Though catholic, Heeney was much patronised by quakers – in Philadelphia a quaker named Mead gave him employment, and when, a few months later, he moved to New York, he was engaged as accountant and bookkeeper by another quaker, a shipping merchant named William Backhaus. A fellow employee was John Jacob Astor, founder of the family of multi-millionaires. When Backhaus retired (1797), he left his business to Heeney and Astor. They were mainly fur traders but their partnership was short-lived as Heeney left to open a store in the same line, at 82 Water St. A shrewd, cautious merchant, he soon built up a considerable fortune which he disbursed generously to the catholic church and to charities, since he was a bachelor whose personal expenses were small, though he loved to entertain.

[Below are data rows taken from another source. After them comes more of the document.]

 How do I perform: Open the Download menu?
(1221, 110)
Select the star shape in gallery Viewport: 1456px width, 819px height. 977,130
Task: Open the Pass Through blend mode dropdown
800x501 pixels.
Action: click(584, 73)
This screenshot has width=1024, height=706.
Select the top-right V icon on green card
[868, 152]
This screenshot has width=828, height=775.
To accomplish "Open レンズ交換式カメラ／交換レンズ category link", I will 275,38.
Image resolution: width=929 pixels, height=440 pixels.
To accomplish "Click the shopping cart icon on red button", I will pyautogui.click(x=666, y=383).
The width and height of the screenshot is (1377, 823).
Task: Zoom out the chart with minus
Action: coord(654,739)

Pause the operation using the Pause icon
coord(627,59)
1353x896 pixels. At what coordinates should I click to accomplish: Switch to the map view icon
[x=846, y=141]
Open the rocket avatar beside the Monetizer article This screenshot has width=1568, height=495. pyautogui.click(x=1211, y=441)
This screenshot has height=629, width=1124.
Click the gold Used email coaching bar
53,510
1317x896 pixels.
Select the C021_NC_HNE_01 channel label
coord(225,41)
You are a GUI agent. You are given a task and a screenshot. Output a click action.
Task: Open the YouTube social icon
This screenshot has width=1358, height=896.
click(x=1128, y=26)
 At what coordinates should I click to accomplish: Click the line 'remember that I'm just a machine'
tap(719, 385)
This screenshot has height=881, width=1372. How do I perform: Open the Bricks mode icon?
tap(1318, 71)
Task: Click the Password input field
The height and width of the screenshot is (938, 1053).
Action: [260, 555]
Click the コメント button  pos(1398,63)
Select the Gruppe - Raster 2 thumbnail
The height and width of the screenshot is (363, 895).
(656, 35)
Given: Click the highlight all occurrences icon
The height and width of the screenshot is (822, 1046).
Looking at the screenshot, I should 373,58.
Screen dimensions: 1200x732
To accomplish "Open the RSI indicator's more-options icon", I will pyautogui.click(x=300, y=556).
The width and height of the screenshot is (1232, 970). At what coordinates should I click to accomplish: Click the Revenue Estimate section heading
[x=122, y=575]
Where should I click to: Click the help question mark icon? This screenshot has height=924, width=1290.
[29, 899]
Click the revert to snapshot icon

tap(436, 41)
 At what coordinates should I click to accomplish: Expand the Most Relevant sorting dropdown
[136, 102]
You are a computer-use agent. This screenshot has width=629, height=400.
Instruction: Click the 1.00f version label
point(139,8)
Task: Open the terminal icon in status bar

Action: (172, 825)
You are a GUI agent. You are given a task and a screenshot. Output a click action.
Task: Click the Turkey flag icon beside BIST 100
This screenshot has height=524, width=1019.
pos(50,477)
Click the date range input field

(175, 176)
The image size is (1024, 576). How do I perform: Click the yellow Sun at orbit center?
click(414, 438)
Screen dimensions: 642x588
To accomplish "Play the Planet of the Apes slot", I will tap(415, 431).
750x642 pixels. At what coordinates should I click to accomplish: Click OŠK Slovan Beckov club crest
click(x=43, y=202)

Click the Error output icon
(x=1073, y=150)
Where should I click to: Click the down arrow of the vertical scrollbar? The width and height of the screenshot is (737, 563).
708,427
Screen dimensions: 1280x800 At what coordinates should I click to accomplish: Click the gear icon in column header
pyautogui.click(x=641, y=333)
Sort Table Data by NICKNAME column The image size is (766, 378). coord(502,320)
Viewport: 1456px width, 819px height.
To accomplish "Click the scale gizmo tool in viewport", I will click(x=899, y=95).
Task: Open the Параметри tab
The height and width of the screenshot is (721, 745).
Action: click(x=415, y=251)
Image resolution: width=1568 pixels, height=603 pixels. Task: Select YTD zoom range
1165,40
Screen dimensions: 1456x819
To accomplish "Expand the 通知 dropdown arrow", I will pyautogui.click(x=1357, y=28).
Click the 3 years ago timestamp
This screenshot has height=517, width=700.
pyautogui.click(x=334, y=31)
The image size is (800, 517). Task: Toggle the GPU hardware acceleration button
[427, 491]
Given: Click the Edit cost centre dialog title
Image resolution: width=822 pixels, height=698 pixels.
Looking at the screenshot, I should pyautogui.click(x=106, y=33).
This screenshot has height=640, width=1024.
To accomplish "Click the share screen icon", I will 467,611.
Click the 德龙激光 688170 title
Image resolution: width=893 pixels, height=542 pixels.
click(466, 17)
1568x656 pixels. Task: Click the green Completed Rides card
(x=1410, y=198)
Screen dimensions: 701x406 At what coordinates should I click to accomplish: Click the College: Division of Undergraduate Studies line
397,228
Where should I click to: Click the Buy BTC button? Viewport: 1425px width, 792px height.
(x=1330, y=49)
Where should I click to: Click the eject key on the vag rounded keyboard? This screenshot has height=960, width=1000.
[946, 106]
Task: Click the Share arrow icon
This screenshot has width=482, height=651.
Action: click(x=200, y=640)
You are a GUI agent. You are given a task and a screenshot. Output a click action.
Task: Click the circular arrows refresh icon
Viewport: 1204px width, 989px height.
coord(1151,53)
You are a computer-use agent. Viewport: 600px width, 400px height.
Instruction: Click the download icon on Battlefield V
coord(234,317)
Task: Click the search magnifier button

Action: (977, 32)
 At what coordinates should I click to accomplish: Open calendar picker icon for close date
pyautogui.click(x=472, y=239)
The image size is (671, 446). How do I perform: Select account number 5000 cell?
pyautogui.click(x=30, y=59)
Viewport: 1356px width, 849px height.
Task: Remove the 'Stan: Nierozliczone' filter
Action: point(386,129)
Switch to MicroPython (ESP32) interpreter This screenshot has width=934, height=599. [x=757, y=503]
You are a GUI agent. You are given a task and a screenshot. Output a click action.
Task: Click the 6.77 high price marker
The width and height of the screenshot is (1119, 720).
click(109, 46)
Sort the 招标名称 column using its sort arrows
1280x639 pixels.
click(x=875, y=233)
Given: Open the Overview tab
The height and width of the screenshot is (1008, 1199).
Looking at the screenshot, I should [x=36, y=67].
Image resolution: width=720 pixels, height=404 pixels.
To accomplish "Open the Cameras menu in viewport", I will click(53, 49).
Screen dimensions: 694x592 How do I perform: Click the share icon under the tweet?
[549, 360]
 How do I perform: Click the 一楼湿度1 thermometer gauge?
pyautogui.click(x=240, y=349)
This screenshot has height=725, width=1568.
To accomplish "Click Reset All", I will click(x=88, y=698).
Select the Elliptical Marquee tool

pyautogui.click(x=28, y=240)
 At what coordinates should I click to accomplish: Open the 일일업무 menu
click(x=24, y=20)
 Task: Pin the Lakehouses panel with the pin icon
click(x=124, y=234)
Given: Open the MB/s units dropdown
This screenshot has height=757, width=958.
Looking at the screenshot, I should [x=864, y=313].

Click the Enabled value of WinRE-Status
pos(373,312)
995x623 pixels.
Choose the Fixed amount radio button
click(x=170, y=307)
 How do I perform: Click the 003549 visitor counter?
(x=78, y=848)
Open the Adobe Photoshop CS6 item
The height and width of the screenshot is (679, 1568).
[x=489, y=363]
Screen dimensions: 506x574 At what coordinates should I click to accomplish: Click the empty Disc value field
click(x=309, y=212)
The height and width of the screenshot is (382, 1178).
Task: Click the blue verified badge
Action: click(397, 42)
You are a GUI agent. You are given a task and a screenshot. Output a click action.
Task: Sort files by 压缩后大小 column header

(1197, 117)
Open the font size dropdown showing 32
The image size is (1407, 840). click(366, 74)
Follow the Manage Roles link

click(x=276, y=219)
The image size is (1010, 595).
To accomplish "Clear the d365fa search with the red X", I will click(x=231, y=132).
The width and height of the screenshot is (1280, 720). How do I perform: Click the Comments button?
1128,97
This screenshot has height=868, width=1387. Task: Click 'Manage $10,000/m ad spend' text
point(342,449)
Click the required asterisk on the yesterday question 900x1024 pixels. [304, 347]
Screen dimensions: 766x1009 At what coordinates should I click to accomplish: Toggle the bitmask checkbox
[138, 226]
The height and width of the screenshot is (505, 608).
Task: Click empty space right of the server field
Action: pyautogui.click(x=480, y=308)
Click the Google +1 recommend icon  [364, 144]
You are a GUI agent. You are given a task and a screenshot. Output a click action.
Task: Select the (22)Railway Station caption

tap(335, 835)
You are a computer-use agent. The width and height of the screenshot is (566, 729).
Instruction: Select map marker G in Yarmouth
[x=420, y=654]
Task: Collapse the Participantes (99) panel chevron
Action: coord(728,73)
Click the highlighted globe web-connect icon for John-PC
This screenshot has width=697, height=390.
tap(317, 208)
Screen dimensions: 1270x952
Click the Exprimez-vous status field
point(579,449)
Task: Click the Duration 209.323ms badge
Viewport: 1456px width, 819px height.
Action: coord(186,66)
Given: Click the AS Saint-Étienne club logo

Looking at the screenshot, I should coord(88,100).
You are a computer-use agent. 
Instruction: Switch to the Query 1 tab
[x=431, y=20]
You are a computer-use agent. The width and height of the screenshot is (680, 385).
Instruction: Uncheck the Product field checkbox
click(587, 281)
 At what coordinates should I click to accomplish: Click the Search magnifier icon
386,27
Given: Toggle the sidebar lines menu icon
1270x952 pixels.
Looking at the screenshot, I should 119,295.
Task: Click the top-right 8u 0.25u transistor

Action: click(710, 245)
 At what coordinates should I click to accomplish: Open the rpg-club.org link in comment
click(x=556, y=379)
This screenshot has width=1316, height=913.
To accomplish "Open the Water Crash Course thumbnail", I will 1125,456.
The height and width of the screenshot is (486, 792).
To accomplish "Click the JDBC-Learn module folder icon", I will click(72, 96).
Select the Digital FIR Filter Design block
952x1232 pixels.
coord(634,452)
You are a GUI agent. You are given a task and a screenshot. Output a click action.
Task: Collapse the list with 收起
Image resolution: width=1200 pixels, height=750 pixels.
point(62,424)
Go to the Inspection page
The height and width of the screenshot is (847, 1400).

As trustee of St Peter's, the first catholic congregation in New York, he acted as treasurer to the congregation and in 1809 was a chief subscriber to the fund to build St Patrick's cathedral. In addition he built a parish school for girls, gave a lot to enlarge St Peter's graveyard, put aside $18,000 and a plot of ground to build an orphan asylum in Prince St., and made other gifts of money and property to St Peter's and St Patrick's that amounted to about $60,000. As a leading New York catholic who helped establish a catholic printing press and the first catholic paper, Truth Teller, in April 1825, he was named guardian to the young John McCloskey (1819–85) who became the first American cardinal.
In 1806 he presented a petition to the New York state assembly, demanding that an anti-catholic oath of office be wiped from the statute books so that his friend Francis Cooper could take his seat. Heeney then followed Cooper into the assembly, serving five terms as a Democrat from 1818 to 1822. His most notable action as assemblyman was joining forces with Thomas Addis Emmet (qv) and other exiles of the 1798 rebellion to block the election of Rufus King to the United States senate. As ambassador to London, King had attempted to prevent Emmet and other imprisoned United Irishmen from emigrating to the US.
A fire in New York's First Ward in December 1835 destroyed 648 stores, including Heeney's. He did not rebuild it but retired on his still considerable fortune to a farm in Brooklyn Heights, which became known as a Mecca for those in need. Widows and orphans were the special objects of his charity. In Brooklyn he gave land to build St Paul's church and for the adjoining girls’ orphan asylum and industrial school. In 1845, deciding to be his own executor, he established the Brooklyn Benevolent Society to distribute relief to catholic poor. The Irish famine was then under way, and at the inaugural meeting of the Society Heeney explained that ‘his idea of the charity was mainly that his catholic fellow countrymen and their families should be relieved from want, many of them on arrival here being in absolute need of assistance’ (Meehan, 14). He transferred all of his property to the society by deed; over the ensuing decades the income from rents and investments averaged $15,000 to $25,000 a year. In 1918 it was estimated that over a million dollars had been distributed, the orphan asylum being the chief beneficiary. In the twentieth century the society was geared towards education – in 1992 it funded the Cornelius Heeney Memorial Scholarship for Brooklyn freshmen in financial straits.
Shrewd in business, Heeney was playful and childlike in private, rejoicing in playing practical jokes on his many guests. About 5 ft 9 in. (1.75 m) in height, clean-shaven with a receding hairline and an aquiline nose, he had an idiosyncratic dress sense: ‘The tout ensemble of his makeup at once suggested the quaker, whom he seemed to imitate . . . His hair, when long, was confined behind his neck by a slight ribbon and fell over his coat collar, and to a stranger he would pass as an orthodox quaker, even to the broad brimmed hat and the William Penn knee breeches’ (Brooklyn Daily Eagle, 30 Sept. 1891). He died 3 May 1848 in Brooklyn and was buried in a vault he had reserved for himself beside St Paul's, the church built on his land.